The investigators alleged that the Seva Mitra application was being used by the Telugu Desam Party for voter profiling, targeted campaigning and even deletion of votes.
The government of prime minister Narendra Modi has time and again asserted in the Supreme Court that Aadhaar data was secure and the central database was “impossible” to hack into. The complaint filed by the UIDAI now undermines those claims.
Last year, when the Supreme Court was hearing petitions challenging Aadhaar, Attorney General KK Venugopal told the top court that Aadhaar data were secure behind walls “13 feet high and five feet thick.” Venugopal said that all the data collected for Aadhaar, including biometric data, were being kept at a complex in Manesar, near Delhi.
Regulations dating from 2016 restrict sharing, circulating or publishing of Aadhaar numbers.
The Telangana State Forensic Science Laboratory investigated the hard disks seized by the police. These contained “a database of a large number of records pertaining to Aadhaar,” says the first information report. The lab concluded that the data were being stored by the company with the cloud storage services of Amazon Web Services in the United States. The report says this was in contravention of Rule 6(4) of the Aadhaar (Sharing of Information) Regulations mentioned and Section 44 of Aadhaar Act, 2016.
Rule 6(4) of Aadhaar regulations regarding sharing of data stipulates that “no entity, including a requesting entity, shall require an individual to transmit his Aadhaar number over the Internet unless such transmission is secure and the Aadhaar number is transmitted in encrypted form except where transmission is required for correction of errors or redressal of grievances.” Section 44 of the Aadhaar Act says that the law will be applicable to “any offense or contravention committed outside India by any person,” if the act involves any data in the Central Identities Data Repository. The CIDR is a centralized database in one or more locations containing all key Aadhaar data.
The investigation revealed that “the structure and size of the database are surprisingly similar to that of databases that could have been originally owned by UIDAI.” Records of five persons furnished by the complainant were verified by the laboratory and the same information was found in the seized hard disks.

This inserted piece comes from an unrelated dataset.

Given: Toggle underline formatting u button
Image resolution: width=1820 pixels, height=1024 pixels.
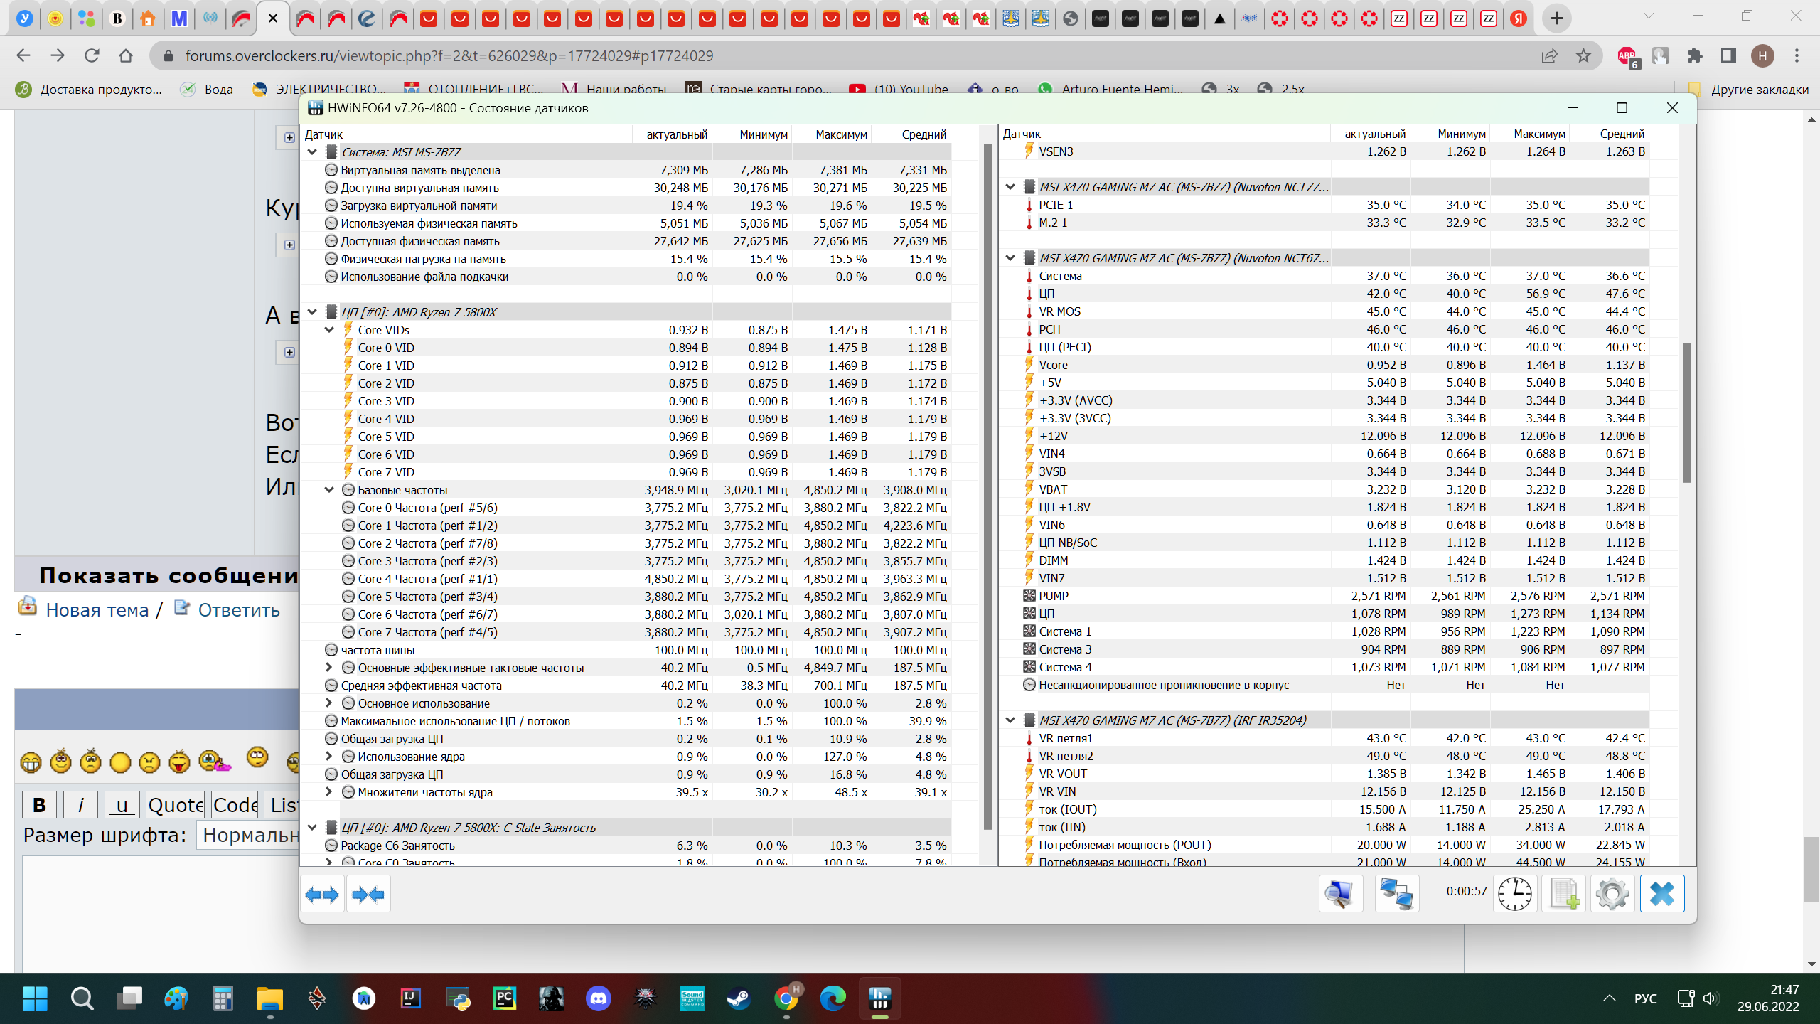Looking at the screenshot, I should [122, 805].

The presence of the programmer’s command “HID_NUM” among the data fields made the investigators suspect that “the data could have been obtained either from Central Identities Data Repository or one of the State Resident Data Hubs aligned to the CIDR. Availability of such unique information … indicates that the accused in the case might have illegally accessed CIDR or SRDH and has used such information or data for wrongful gain.”
The accused’s possession of such a sensitive database in removable storage is in contravention of Section 38(g), Section 38(h), Section 40 and Section 42 of the Aadhaar Act, 2016, says the complaint letter. Sharing of Aadhaar information by anyone, including UIDAI or CIDR employees, with any entity without the permission of the concerned individual, along with altering or destroying Aadhaar information stored in removable media or CIDR is expressly prohibited and punishable by these sections of the Aadhaar Act.
The complaint letter by UIDAI also said, “In light of the gravity of the offenses committed by the accused, it is felt that complaints filed by individual residents that their Aadhaar data is being misused will not suffice as UIDAI is the ultimate custodian of all Aadhaar related data and Sec 44 of Aadhar Act 2016 applies to offenses occurring outside India.”
While the Supreme Court upheld large parts of the Aadhaar act after a five-year challenge, the court struck down Section 57 of the identity law that allowed transfer of citizens’ details to private entities. A minority opinion in the case, which would have gone farther, has recently been cited in a Jamaican case.
The latest findings further undermine the government’s claims.